Student loan debt increases among middle-aged borrowers
Although the recession technically ended more than two years ago, it continues to affect the millions of people in Georgia and throughout the U.S. who are still struggling to find work. After many months of unemployment, many middle-aged people are deciding instead to go back to school, hoping that additional education will make them more marketable to potential employers. This has led to an unprecedented increase in student loan debt among middle-aged Americans.
According to a credit score tracking website’s analysis of more than 3 million credit reports, people between the ages of 35 and 49 have seen their student loan debt has increase by nearly 50 percent. In that group, people aged 38 to 41 have the highest student loan burden, with about $12,000 in debt. This is an increase from 2009, when the average student loan debt for that group was a still-high $9,000.

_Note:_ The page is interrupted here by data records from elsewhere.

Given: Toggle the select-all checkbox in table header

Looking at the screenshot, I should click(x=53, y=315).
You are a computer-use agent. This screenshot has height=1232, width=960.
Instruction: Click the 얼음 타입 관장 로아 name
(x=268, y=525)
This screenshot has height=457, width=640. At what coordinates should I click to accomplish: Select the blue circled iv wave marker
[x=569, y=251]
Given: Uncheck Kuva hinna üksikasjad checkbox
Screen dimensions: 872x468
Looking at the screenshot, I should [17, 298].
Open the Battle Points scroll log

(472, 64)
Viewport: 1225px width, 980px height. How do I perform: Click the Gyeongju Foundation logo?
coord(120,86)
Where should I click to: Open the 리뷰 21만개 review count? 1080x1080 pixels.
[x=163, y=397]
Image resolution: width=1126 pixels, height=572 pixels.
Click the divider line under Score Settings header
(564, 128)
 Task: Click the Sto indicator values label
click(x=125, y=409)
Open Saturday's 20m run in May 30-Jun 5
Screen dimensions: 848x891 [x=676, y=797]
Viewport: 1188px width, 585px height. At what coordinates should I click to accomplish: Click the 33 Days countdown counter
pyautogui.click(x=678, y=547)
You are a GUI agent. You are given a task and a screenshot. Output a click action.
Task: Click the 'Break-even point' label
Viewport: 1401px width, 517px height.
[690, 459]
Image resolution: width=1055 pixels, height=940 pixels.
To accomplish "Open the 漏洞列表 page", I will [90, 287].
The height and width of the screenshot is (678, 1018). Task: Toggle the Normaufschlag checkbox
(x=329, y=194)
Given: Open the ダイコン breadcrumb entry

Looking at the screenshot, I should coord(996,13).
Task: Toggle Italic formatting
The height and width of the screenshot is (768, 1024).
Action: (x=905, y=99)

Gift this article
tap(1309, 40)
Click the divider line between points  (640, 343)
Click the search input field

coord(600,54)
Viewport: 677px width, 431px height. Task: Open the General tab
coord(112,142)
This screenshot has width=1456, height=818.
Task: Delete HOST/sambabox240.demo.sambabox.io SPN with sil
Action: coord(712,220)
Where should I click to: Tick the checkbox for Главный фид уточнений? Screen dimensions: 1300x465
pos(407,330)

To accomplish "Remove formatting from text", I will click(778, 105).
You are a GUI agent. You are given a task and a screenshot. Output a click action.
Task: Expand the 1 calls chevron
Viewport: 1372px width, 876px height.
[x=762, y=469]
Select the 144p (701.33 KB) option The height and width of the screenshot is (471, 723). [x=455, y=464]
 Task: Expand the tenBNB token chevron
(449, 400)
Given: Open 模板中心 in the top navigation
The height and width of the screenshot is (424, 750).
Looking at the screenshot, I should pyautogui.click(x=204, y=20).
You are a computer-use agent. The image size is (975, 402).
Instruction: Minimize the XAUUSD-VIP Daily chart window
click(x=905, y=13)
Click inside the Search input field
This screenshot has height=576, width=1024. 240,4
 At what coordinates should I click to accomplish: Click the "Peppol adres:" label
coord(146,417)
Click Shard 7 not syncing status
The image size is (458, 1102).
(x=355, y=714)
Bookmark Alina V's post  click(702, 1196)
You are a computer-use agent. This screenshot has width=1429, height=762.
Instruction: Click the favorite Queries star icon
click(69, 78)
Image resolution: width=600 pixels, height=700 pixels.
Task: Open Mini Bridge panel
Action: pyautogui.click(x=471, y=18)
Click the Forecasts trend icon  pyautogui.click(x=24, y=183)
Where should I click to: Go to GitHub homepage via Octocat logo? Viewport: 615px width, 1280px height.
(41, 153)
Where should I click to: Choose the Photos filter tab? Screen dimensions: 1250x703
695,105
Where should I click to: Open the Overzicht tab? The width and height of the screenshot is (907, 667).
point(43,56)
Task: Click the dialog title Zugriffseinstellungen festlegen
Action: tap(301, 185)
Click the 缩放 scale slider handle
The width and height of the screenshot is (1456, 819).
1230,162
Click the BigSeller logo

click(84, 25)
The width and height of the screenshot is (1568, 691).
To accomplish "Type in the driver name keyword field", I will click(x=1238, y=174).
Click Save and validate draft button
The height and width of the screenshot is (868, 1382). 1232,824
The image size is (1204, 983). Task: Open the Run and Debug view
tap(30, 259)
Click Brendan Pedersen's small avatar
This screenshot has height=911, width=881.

Educational borrowing continues to increase across the board, economists say. Currently, young people between the ages of 26 and 29 have the highest outstanding loan amounts, with an average of $14,000 due to lenders. Americans now owe more on student loans than they do on credit cards, which we discussed in a recent bankruptcy blog post. And because student loans are not dischargeable in bankruptcy, they have the potential to cause much greater long-term damage to borrowers.
It is easy to see how additional school could seem like a good career move for the long-term unemployed. For some, it is. But if you are considering going back to school, make sure to consider the true costs and benefits of incurring additional student loan debt.